[Dataset entries]

+ + + + +

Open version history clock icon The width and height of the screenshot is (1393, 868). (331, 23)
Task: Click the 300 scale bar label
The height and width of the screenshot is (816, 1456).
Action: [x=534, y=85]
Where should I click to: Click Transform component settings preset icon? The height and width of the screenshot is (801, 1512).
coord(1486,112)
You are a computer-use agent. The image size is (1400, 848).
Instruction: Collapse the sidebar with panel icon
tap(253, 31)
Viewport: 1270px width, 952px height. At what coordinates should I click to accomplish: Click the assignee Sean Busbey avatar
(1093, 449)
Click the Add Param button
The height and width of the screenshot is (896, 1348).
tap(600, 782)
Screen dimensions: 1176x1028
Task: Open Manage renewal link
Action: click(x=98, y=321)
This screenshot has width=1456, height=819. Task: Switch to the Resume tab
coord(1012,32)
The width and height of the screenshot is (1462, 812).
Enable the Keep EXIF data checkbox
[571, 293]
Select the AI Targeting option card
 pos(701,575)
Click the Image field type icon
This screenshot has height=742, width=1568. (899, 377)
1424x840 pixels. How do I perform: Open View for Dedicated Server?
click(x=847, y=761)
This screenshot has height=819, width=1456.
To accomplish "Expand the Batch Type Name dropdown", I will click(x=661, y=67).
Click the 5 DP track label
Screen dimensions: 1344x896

+ + + + +

## WHAT TO DO
The required output is every line above that contains the string "label".

## RESPONSE AREA
Task: Click the 300 scale bar label
Click the 5 DP track label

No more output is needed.